Von „Klimaschutz“ ist dabei immer dann keine Rede, wenn man auf Reserve-Kohlestrom und auf Kohlestrom-Importe aus Ländern wie Polen oder Tschechien zurückgreift, während man zugleich auch an diesem Ast, auf dem man unentrinnbar sitzt, beständig sägt.

Es liegt nun an den maßgeblichen Akteuren der Sondierungsgespräche und ihren Hintermännern, einen energie-, wirtschafts und sozialpolitischen Kollaps dieses Landes zu verhindern. Sofern sie dem Rat des Weltklimarats folgen, dann sollten sie das Recherche-Papier des Aktionskreises Energie und Naturschutz zur Möglichkeit von Laufzeitverlängerungen intensiv studieren und zu einem zentralen Gegenstand der Verhandlungen machen.

Aus energiewirtschaftlicher Sicht gilt es zu retten, was noch zu retten ist: Das Bundeswirtschaftsministerium müsste schnellstmöglich auf dem Verordnungsweg ein Rückbauverbot für Atomkraftwerke erlassen. Ferner müsste der Deutsche Bundestag mit Zustimmung von Grünen und SPD „in Verantwortung für dieses Land“ das Atomgesetz novellieren, so dass ein Weiterbetrieb der Atomkraftwerke zur Gewährleistung von Versorgungssicherheit, Preiswürdigkeit und CO2-Minderung möglich ist.
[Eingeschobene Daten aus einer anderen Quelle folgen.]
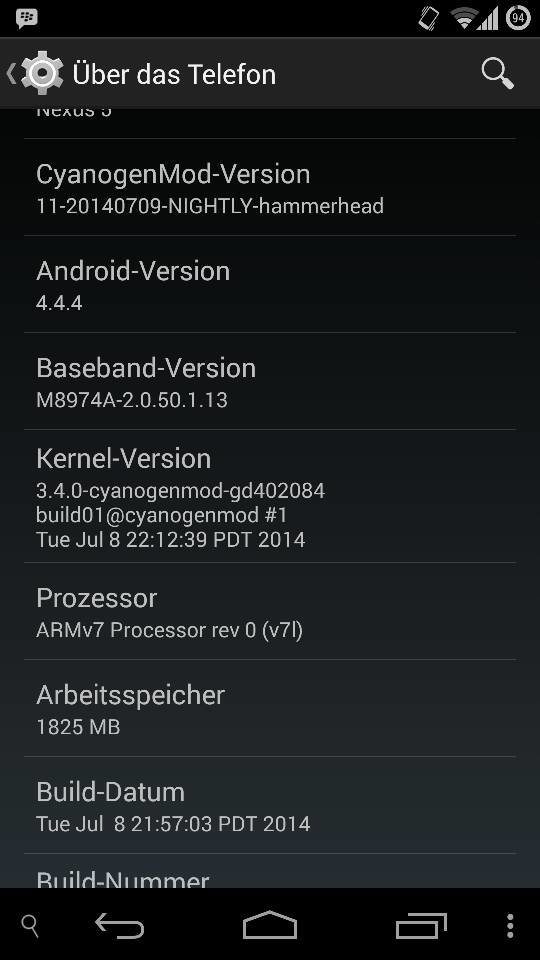Tap the Build-Nummer entry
Um abschließend noch ein weiteres Mal den Eingangssatz zu wiederholten: Energiepolitik ist kein Wunschkonzert! Das müssen endlich auch Umweltverbände, NGOs und die Bewegung „Fridays for Future“ begreifen. Es geht um die Notwendigkeit, zu einer realitätstauglichen Energiepolitik auf der Höhe der Zeit „Ja“ zu sagen, insbesondere auch, um Schaden von künftigen Generationen abzuwenden.